50. As a direct result of Defendants’ preparation, review and dissemination of the false and/or misleading Sizmek Recommendation Statement, the Class was precluded both from exercising their right to seek appraisal and were induced to vote their shares and accept the inadequate Merger Consideration. The false and/or misleading Sizmek Recommendation Statement used to obtain shareholder approval of the Merger deprived Plaintiff and the Class of their right to a fully informed shareholder vote in connection therewith and of the full and fair value for their Sizmek shares, and caused enough Sizmek shares to vote in favor of the Transaction, which resulted in all Sizmek stockholders giving up their Sizmek shares in exchange for the inadequate Merger Consideration. The Recommendation Statement was thus an essential link in causing the Company’s shareholders to approve the Merger.

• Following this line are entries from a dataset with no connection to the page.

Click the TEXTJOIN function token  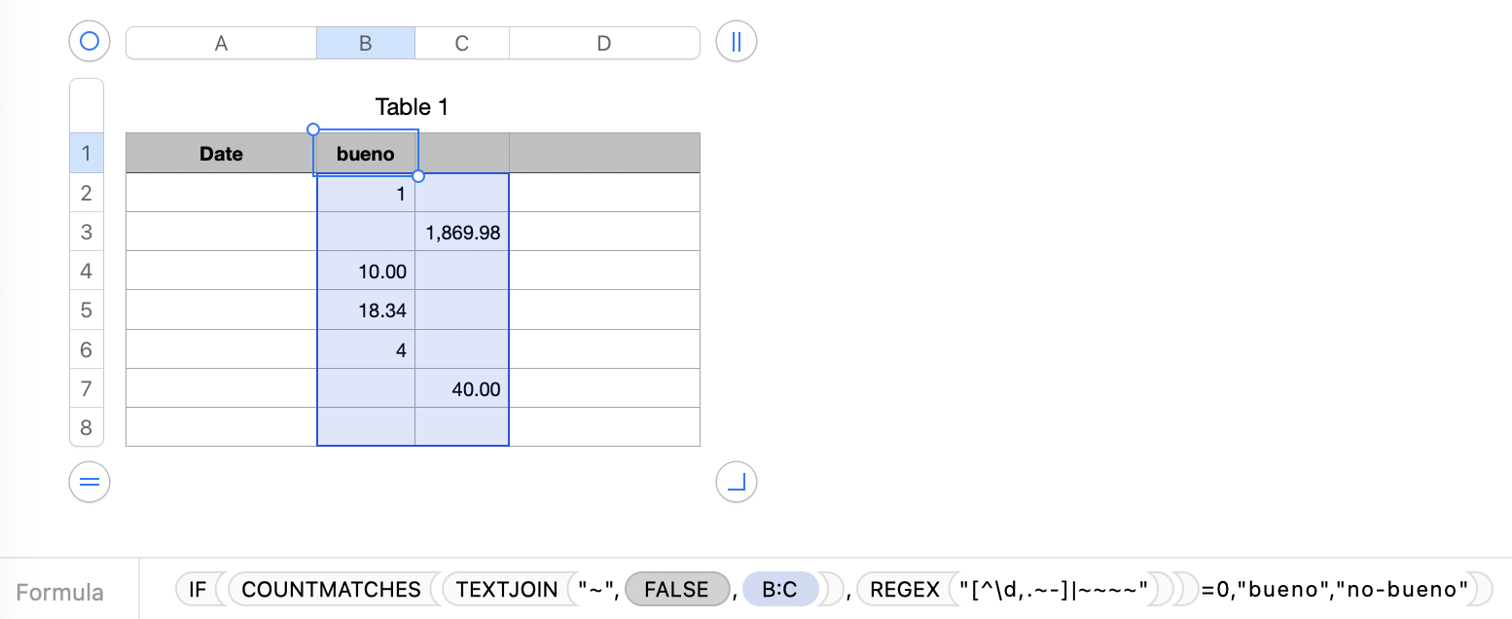click(506, 589)
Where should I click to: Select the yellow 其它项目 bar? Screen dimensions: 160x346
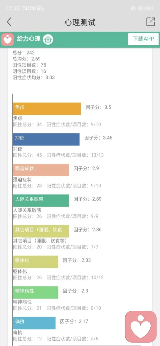pyautogui.click(x=41, y=231)
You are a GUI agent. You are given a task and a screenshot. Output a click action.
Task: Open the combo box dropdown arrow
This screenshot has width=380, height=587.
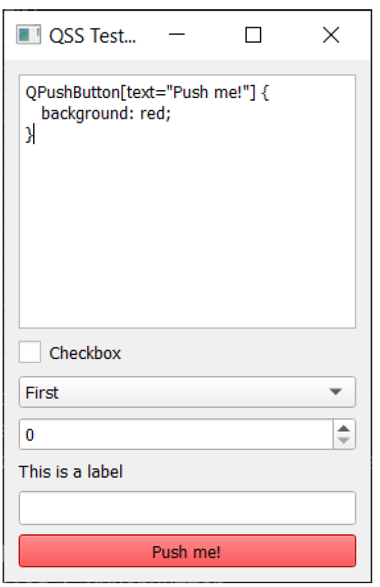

51. As a direct and proximate result of the dissemination of the false and/or misleading Sizmek Recommendation Statement the Board and Sizmek used to obtain shareholder approval of the Merger, Plaintiff and the Class have suffered damages and actual economic losses (i.e. the difference between the value of the Merger Consideration Sizmek shareholders received and the true value of their units at the time of the Merger) in an amount to be determined at trial. Plaintiff and the Class have therefore suffered economic loss and are entitled to monetary damages. By reason of the misconduct detailed herein, Defendants are liable pursuant to 14(a) of the Exchange Act and SEC Rule 14a-9 promulgated thereunder.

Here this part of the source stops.